■ **Data extracts**:
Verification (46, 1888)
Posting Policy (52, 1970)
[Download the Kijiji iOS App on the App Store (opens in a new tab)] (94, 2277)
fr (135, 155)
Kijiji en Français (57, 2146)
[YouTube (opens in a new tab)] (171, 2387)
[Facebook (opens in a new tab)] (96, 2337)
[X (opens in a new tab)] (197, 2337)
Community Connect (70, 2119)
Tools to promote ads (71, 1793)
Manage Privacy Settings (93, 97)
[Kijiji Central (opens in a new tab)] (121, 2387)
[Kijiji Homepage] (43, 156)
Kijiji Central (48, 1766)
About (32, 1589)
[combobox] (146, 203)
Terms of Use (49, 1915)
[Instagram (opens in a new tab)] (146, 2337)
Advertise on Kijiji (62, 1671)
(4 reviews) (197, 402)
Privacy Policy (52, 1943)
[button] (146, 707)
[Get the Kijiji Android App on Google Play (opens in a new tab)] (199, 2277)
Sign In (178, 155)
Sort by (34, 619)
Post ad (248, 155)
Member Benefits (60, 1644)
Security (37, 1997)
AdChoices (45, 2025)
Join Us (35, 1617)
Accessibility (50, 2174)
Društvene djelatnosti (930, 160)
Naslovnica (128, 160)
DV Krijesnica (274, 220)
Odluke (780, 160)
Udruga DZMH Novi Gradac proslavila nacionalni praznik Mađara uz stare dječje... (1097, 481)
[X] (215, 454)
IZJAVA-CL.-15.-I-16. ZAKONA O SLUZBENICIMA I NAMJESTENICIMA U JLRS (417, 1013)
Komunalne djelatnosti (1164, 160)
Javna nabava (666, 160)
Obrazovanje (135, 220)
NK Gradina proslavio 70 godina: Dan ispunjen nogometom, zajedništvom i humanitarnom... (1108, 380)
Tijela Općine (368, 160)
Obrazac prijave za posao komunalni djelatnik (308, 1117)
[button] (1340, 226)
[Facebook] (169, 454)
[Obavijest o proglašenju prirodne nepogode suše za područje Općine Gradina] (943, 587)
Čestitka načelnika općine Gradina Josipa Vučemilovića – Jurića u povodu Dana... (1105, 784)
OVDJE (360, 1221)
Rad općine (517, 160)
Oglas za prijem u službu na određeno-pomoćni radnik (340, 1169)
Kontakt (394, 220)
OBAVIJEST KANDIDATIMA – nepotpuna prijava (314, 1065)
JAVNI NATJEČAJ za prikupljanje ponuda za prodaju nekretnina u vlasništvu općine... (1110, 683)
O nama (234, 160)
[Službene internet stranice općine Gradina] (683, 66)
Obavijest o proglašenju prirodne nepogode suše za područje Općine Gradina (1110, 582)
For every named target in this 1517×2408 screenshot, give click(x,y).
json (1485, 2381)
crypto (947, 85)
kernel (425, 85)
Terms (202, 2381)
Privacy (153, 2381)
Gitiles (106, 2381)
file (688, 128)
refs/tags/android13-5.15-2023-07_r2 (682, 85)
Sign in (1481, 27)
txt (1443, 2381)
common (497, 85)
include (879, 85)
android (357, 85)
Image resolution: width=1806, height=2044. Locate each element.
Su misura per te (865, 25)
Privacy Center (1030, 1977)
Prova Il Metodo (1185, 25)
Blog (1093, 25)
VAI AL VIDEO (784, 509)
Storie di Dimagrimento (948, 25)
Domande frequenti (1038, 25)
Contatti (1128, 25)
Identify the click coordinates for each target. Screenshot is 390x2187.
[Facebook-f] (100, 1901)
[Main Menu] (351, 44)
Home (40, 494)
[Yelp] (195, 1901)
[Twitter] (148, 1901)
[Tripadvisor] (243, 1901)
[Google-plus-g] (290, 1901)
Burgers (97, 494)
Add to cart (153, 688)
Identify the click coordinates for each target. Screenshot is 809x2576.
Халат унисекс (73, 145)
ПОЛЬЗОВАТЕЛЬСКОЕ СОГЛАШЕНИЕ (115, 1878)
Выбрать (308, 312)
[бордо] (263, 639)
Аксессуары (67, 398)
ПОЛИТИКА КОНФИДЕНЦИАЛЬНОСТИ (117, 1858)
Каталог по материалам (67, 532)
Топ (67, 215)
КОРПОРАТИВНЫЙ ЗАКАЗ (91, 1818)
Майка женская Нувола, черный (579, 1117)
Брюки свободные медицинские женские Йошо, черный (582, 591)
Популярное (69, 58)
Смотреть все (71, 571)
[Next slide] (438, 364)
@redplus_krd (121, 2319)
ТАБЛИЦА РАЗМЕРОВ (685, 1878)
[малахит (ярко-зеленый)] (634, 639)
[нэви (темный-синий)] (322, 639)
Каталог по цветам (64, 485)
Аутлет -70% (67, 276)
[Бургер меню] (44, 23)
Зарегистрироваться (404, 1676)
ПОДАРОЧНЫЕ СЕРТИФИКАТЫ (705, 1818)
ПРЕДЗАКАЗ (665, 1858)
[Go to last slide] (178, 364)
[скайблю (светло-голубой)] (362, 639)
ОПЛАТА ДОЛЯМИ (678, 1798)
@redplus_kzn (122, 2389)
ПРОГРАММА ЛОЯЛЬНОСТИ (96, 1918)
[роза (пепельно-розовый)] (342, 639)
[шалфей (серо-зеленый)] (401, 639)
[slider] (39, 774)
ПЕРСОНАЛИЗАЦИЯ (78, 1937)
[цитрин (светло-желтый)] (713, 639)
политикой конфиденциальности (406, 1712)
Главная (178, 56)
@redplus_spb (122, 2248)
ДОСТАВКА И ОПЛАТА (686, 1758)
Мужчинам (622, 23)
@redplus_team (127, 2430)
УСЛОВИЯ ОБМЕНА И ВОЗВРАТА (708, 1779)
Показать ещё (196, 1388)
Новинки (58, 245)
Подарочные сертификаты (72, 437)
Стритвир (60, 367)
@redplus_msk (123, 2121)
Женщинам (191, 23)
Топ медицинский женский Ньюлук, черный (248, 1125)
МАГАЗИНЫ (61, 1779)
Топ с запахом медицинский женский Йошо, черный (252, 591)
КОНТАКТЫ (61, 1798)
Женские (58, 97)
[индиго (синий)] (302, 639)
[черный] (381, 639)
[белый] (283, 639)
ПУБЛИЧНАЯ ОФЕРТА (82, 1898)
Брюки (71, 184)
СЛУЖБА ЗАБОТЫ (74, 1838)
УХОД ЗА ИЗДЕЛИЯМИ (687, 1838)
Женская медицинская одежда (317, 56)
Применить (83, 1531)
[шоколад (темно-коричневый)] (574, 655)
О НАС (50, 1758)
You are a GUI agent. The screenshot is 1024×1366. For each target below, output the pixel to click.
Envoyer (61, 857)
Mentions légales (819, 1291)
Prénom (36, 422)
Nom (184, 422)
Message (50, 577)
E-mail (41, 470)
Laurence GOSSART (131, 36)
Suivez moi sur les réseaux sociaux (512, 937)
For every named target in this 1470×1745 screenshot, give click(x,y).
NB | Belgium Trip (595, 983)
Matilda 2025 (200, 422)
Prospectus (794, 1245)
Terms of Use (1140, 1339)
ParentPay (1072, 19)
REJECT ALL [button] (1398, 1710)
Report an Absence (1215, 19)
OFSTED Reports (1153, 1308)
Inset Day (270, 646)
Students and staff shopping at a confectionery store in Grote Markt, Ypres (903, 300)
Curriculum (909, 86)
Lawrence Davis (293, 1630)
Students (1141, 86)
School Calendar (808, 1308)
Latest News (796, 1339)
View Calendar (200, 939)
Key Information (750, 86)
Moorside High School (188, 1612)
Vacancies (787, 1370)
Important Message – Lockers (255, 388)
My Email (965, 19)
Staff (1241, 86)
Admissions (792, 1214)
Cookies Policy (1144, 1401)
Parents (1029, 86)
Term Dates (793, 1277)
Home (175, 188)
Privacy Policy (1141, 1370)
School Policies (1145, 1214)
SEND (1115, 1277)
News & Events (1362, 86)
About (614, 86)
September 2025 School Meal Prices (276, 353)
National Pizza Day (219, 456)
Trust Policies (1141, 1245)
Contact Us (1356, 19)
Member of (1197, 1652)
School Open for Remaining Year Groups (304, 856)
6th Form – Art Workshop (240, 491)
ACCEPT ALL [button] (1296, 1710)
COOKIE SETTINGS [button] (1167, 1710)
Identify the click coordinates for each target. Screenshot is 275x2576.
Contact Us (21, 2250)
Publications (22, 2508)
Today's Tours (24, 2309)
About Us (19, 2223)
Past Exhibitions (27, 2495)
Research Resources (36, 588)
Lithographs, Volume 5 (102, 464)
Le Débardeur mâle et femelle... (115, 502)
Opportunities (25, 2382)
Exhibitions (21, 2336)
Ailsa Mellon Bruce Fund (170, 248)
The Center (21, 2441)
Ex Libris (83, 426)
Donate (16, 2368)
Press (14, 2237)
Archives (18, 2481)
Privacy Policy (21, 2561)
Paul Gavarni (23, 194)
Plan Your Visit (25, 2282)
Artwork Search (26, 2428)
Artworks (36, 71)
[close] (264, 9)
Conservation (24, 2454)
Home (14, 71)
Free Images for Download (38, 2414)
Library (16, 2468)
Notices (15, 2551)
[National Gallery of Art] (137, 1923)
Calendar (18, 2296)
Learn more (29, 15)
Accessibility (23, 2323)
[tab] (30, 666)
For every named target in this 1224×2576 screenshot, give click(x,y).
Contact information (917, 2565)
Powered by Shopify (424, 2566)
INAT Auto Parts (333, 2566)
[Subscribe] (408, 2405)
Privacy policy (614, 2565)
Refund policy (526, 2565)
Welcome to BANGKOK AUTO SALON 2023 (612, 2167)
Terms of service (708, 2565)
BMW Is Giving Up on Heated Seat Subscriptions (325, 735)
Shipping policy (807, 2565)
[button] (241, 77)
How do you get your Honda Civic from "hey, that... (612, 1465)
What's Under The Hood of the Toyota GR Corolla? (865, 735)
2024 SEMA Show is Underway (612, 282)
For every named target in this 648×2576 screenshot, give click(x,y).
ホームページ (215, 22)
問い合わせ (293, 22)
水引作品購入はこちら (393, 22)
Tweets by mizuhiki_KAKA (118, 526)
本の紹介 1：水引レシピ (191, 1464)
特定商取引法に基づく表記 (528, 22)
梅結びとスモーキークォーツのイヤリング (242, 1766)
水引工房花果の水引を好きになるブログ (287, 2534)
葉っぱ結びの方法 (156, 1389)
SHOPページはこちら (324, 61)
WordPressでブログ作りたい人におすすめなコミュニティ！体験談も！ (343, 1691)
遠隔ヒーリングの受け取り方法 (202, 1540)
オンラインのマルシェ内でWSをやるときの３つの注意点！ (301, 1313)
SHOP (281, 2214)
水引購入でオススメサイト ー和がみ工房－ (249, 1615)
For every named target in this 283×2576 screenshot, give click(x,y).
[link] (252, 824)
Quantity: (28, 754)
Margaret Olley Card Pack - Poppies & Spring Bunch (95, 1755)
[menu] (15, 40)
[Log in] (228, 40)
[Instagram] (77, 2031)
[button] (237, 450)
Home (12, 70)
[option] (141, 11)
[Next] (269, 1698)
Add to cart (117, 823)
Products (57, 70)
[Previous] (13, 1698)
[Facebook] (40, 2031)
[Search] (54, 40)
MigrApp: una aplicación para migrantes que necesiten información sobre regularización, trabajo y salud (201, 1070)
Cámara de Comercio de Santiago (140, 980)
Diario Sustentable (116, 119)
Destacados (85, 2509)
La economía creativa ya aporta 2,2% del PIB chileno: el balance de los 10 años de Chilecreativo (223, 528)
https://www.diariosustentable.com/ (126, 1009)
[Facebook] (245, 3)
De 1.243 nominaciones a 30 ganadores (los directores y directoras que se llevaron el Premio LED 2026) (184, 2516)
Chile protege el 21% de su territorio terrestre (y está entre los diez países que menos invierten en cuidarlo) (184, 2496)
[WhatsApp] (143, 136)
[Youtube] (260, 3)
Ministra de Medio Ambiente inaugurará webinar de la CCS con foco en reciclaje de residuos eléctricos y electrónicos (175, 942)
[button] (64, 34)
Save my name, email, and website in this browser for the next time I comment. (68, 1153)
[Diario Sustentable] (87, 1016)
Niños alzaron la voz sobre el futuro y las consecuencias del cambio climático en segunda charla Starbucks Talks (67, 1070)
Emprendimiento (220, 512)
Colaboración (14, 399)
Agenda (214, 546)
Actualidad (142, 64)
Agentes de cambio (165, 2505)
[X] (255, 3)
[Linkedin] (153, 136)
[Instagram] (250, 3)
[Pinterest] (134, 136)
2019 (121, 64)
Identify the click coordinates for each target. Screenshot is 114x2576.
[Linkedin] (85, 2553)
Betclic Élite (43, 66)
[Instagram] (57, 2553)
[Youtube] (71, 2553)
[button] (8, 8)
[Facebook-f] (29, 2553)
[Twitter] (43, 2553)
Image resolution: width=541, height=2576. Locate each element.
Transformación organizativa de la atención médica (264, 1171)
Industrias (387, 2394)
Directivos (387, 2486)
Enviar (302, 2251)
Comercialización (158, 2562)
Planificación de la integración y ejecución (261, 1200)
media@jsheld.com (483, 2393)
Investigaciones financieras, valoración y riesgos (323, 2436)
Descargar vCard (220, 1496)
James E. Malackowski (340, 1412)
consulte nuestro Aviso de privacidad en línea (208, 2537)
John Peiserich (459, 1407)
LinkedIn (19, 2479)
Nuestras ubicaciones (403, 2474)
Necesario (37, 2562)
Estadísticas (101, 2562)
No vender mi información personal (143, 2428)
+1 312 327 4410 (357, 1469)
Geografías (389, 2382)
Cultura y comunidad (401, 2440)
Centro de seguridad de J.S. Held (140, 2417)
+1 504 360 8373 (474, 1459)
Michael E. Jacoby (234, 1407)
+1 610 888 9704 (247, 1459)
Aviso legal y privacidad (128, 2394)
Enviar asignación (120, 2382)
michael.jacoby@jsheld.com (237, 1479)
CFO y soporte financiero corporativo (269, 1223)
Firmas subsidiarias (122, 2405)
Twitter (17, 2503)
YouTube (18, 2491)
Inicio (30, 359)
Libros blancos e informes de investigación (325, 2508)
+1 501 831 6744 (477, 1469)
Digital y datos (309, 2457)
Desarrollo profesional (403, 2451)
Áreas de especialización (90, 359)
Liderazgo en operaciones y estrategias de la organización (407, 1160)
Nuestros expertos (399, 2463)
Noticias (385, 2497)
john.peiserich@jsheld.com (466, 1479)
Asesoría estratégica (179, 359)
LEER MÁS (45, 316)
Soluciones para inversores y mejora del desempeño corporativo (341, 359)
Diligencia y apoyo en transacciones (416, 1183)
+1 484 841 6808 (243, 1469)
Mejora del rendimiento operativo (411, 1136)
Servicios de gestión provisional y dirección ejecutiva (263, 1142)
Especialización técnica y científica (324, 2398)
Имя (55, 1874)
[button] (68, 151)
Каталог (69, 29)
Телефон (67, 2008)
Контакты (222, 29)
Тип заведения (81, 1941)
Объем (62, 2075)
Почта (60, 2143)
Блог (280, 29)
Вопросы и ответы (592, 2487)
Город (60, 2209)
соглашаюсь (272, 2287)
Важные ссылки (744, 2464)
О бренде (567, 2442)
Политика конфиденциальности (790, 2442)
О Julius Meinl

■ **Exercise brief**: The lines running from the start of the data through the one that contains "Community Connect (70, 2119)" should be reproduced exactly, and only those.

■ **Answer section**:
Verification (46, 1888)
Posting Policy (52, 1970)
[Download the Kijiji iOS App on the App Store (opens in a new tab)] (94, 2277)
fr (135, 155)
Kijiji en Français (57, 2146)
[YouTube (opens in a new tab)] (171, 2387)
[Facebook (opens in a new tab)] (96, 2337)
[X (opens in a new tab)] (197, 2337)
Community Connect (70, 2119)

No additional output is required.